Folksinger Jimmy Collier leads Southern Christian Leadership Conference Chicago campaign staff in song, 1966
Courtesy Bob Fitch photography archive, © Stanford University Libraries
In response to the lead housing crisis, activist folk musician Jimmy Collier raised awareness of the dangers of lead poisoning with his song “Lead Poison on the Wall,” recorded in 1966.
Chicago Defender (National Edition), December 11, 1974
Courtesy Chicago Defender
Kenneth Calhoun, a medical technician for the Chicago Board of Health, tests a child for lead.
A mother holds her daughter who is poisoned by lead paint from Chicago’s Cabrini Green housing projects, 1965
Courtesy Getty Images, photographer Paul Sequeira
Formed in 1965, the local Citizens Committee to End Lead Poisoning protested the Chicago public housing complex where this child became poisoned by lead paint.

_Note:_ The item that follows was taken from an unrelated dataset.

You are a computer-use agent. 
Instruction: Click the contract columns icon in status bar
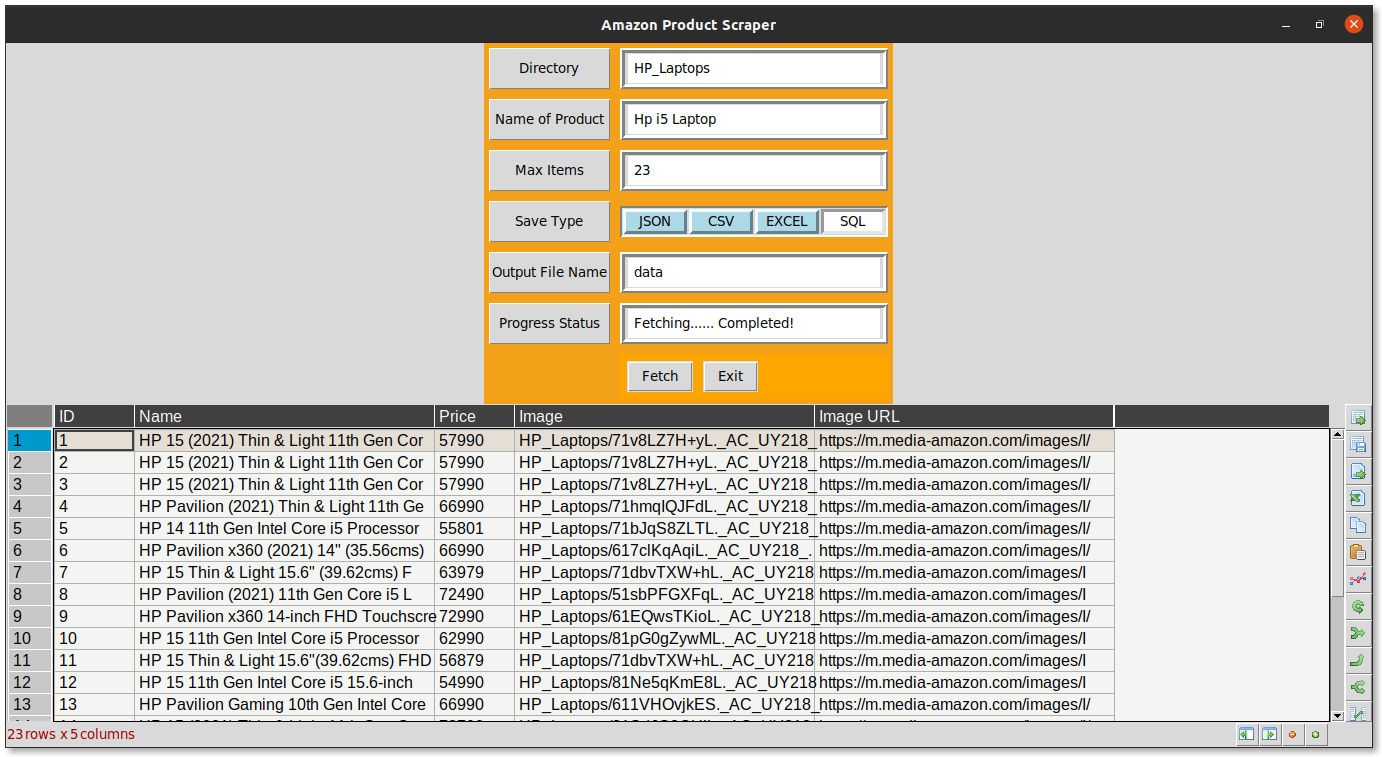(1246, 735)
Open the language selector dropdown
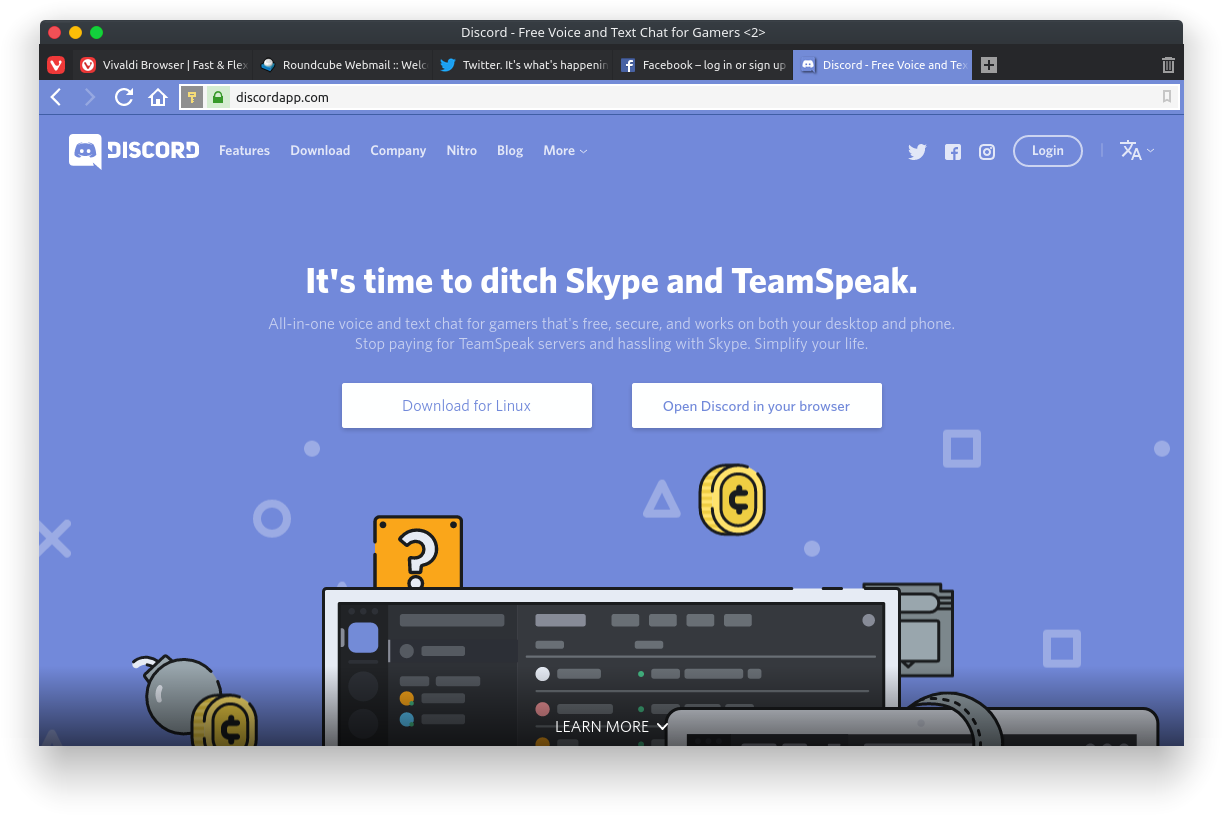The height and width of the screenshot is (815, 1222). pyautogui.click(x=1136, y=151)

Lead Paint Poisoning in Children--a Problem in Your Community?, U.S. Dept. of Health, Education, and Welfare, 1973
Courtesy U.S. National Library of Medicine
Movements in Chicago and other cities led to increased governmental action, including publications that warned parents of lead in homes.
The Flake and His Secret Plan, U.S. Dept. of Health, Education, and Welfare, 1973
Courtesy U.S. National Library of Medicine
The Flake and His Secret Plan was distributed by the government to warn the public about the danger of household lead paint. This comic book told a story about an evil flake of paint and included a short list of ways to reduce the threat of lead paint.